*** Opening SUPPLIED RECORDS ***
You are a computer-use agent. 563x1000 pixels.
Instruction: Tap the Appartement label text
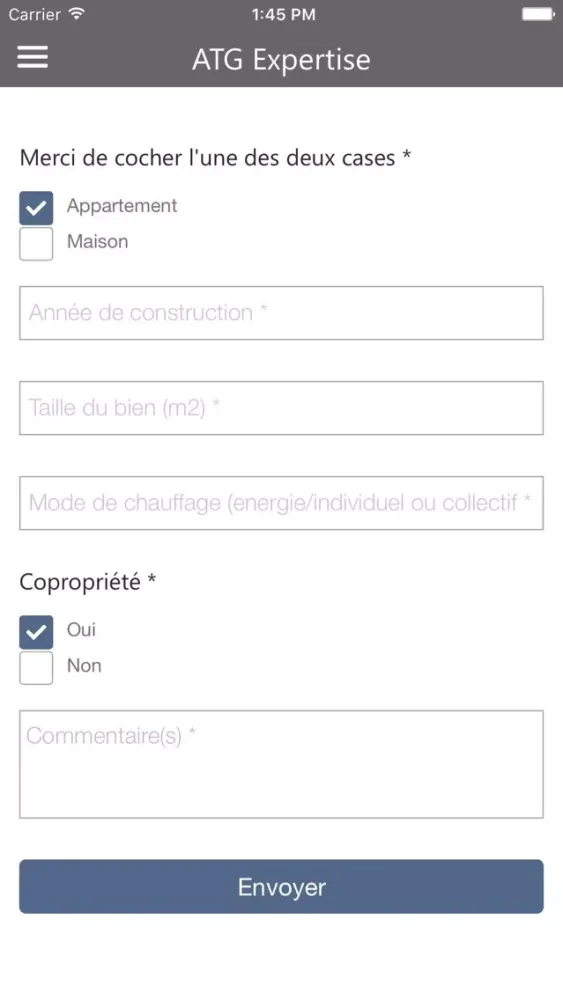(x=122, y=206)
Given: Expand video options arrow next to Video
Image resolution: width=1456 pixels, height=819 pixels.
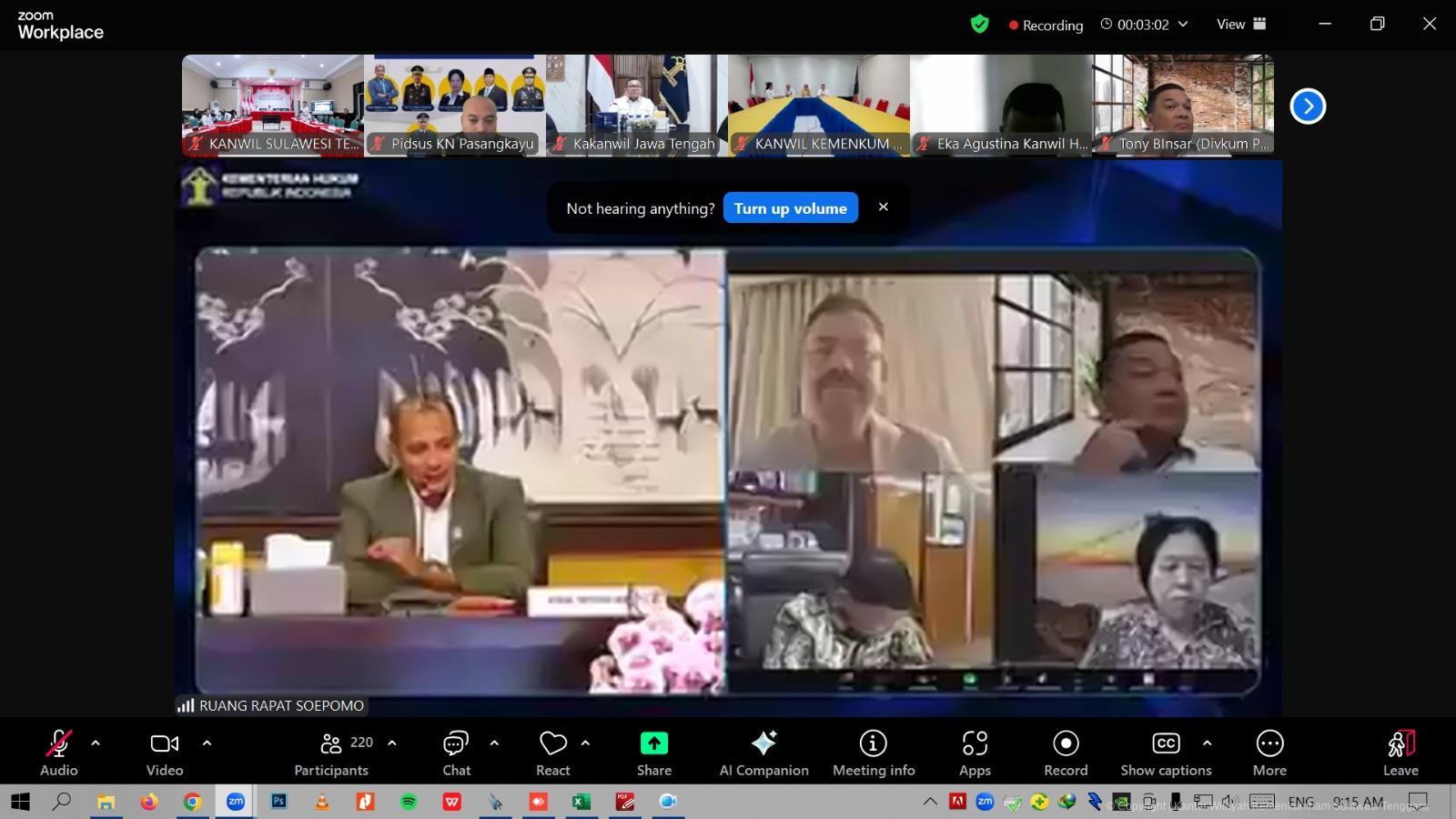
*** Closing SUPPLIED RECORDS ***
WHAT IS BEING ASKED: Print the records verbatim, without pictures.

WRITTEN REPLY:
You are a computer-use agent. 563x1000 pixels.
Instruction: Tap the Appartement label text
(x=122, y=206)
Given: Expand video options arrow next to Video
Image resolution: width=1456 pixels, height=819 pixels.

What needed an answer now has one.